For sale an early original induction coil or Ruhmkorff coil by Heinrich Daniel Ruhmkorff
Comprised of a dark mahogany graduated base with a twelve-inch copper wound two-part coil with iron core and glass insulating circular end caps. At one end there are connections for the battery power source with a hand operated barrel switch to engage or disengage the battery power as required. The application of direct current to the inner winding causes the iron core of the coil to become magnetised which in turn effects a magnetic contact arm at the further end of the coil, namely the interrupter which rises and falls to continuously create and then break electrical contact. This motion has the effect of creating high voltage alternating current across the secondary coil which is then released via the two-pin spark gap provided on two upright insulated glass rods.
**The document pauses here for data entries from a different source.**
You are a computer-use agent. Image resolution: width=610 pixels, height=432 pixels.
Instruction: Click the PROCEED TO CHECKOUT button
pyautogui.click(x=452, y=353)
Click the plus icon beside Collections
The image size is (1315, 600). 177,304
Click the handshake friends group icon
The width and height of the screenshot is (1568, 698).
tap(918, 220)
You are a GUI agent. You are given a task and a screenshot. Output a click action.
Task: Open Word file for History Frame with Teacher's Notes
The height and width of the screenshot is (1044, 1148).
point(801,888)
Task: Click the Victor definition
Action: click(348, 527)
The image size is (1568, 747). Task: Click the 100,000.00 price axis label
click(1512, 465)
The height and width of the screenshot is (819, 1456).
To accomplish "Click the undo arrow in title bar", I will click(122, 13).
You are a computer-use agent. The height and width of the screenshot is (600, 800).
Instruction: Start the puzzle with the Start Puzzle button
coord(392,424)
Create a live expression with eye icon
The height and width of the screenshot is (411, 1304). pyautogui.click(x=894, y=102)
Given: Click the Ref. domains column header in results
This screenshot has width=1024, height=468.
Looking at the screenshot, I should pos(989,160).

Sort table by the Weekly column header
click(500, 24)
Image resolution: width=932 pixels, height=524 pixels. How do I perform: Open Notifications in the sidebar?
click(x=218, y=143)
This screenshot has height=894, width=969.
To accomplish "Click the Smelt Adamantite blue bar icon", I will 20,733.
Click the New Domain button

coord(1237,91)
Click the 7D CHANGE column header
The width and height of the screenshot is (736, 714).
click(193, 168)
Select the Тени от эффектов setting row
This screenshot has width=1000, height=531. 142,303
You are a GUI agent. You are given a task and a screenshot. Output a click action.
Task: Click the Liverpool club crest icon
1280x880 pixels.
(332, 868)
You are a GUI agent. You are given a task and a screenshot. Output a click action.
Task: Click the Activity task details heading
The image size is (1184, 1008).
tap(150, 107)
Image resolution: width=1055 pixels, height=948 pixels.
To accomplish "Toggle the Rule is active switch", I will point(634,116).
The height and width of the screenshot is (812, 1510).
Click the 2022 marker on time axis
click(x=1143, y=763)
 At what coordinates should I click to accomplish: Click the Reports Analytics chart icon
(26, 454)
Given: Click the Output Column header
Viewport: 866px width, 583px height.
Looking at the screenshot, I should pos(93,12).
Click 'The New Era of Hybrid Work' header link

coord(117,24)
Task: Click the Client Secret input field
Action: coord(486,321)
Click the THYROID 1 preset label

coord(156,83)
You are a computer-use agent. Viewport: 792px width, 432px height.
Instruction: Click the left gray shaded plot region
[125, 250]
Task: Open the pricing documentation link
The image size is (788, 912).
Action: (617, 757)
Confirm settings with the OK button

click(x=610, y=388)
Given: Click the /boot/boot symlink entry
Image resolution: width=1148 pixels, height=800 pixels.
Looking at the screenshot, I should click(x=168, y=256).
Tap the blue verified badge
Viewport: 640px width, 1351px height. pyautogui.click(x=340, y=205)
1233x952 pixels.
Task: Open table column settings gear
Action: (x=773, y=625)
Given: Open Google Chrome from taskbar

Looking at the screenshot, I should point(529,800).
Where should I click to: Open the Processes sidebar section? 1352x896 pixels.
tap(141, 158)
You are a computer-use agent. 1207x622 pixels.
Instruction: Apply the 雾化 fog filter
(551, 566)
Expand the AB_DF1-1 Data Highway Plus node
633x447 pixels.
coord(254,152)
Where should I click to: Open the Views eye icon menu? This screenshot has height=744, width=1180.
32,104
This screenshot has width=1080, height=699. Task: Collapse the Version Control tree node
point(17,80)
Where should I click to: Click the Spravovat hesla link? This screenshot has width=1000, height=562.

Although unsigned, this example conforms in design to all known examples of Ruhmkorff’s early induction coils (ref images provided) and is undoubtedly from Ruhmkorff’s Paris workshop of the 1850’s. Very few extant examples seem to remain in existence and I can find just two of similar design which are held in museum collections. An extraordinarily rare and iconic instrument from the early industrialisation period of electricity.
Heinrich Daniel Ruhmkorff was born in Hanover, Germany in 1803. Initially trained as a mechanical engineer in his birthplace under an engineer named Welhausen, Ruhmkorff first moved to Paris in the early 1820’s to work for a Physics lecturer but quickly moved to England to take up a position with the Bramah Company.
After a short stay in England, Ruhmkorff returned to Germany but moved back to Paris in 1827 to work for the famous Parisian instrument maker Charles Chevalier with whom he seems to have stayed until he finally opened his own shop on Rue Champollion in 1855. Ruhmkorff had of course patented his first improvements to the induction coil in 1851 so it would seem that the rising popularity with which his invention was met would have been the catalyst for his decision albeit four years after the initial patent application.
Despite common naming conventions for this instrument, the development of the induction coil began in the 1830’s following Michael Faraday’s 1831 investigations into what would ultimately become Faraday’s law of induction. Many prominent scientists developed upon Faraday’s work and there are conflicting accounts laying claim to the original inventor. Ruhmkorff’s claim related to the attention paid to the winding of the coil with copper wire, and numerous further refinements throughout the 1850’s led to the award of the Volta prize in 1858 by Napoleon III.
Ruhmkorff died in 1877 and was buried in Paris. It is suggested that he died in a state of near poverty having donated most of his riches to scientific and charitable causes.
An extraordinarily early and rare example of an induction coil from the workshop of this famous scientist.